A metronome was used as part of a technique to test the effects of musical and rhythmic stimulation in physical rehabilitation programs. After a series of tests involving physical therapy exercises while songs with different tempos played, subjects were asked to evaluate their own levels of fatigue. The results showed no statistically significant difference between fatigue levels with and without listening to various music. However, many patients that did respond with fatigue after music recorded the highest level of fatigue possible on the evaluation scale. This experiment paves the way for further study in distinction of the perception of listening fatigue between individuals.

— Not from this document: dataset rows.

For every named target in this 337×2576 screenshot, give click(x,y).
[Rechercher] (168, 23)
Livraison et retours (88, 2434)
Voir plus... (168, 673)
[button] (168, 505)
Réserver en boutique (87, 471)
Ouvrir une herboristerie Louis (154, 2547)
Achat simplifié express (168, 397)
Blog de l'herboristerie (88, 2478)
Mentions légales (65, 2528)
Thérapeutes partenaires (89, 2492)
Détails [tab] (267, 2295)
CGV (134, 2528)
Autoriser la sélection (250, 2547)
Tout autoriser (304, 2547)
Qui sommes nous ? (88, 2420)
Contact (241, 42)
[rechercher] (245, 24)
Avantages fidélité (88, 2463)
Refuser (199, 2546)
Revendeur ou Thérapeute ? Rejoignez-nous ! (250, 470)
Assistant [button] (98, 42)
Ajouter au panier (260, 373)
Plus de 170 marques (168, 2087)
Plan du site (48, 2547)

Lin et al., conducted an experiment in Taiwan that tested the effect of generation of reactive oxygen species on temporary threshold shift and noise-induced hearing loss.
 Subjects were employees at a steel manufacturing company and each one was assessed for personal noise exposure during work shifts. Statistical analysis yielded a correlation between exposure of higher-frequency sounds to lower temporary threshold shifts and greater levels of tiredness and hearing loss.

===Animal===
Studies have been done on a multiple animal species to help understand hearing loss and fatigue, including guinea pigs and dolphins., rats, fish, and chinchillas. These studies associate auditory fatigue with prolonged exposure to high levels of sound.

==Treatment and prevention==
At first glance, it would seem that reducing the noise and volume would be sufficient to reduce or prevent listening fatigue altogether. However, it is evident that the issue is at least partly physiological in nature. In cases of sensory overload not related to purposeful listening of hazardous noises, common ear protection such as earplugs and earmuffs can help alleviate the issue.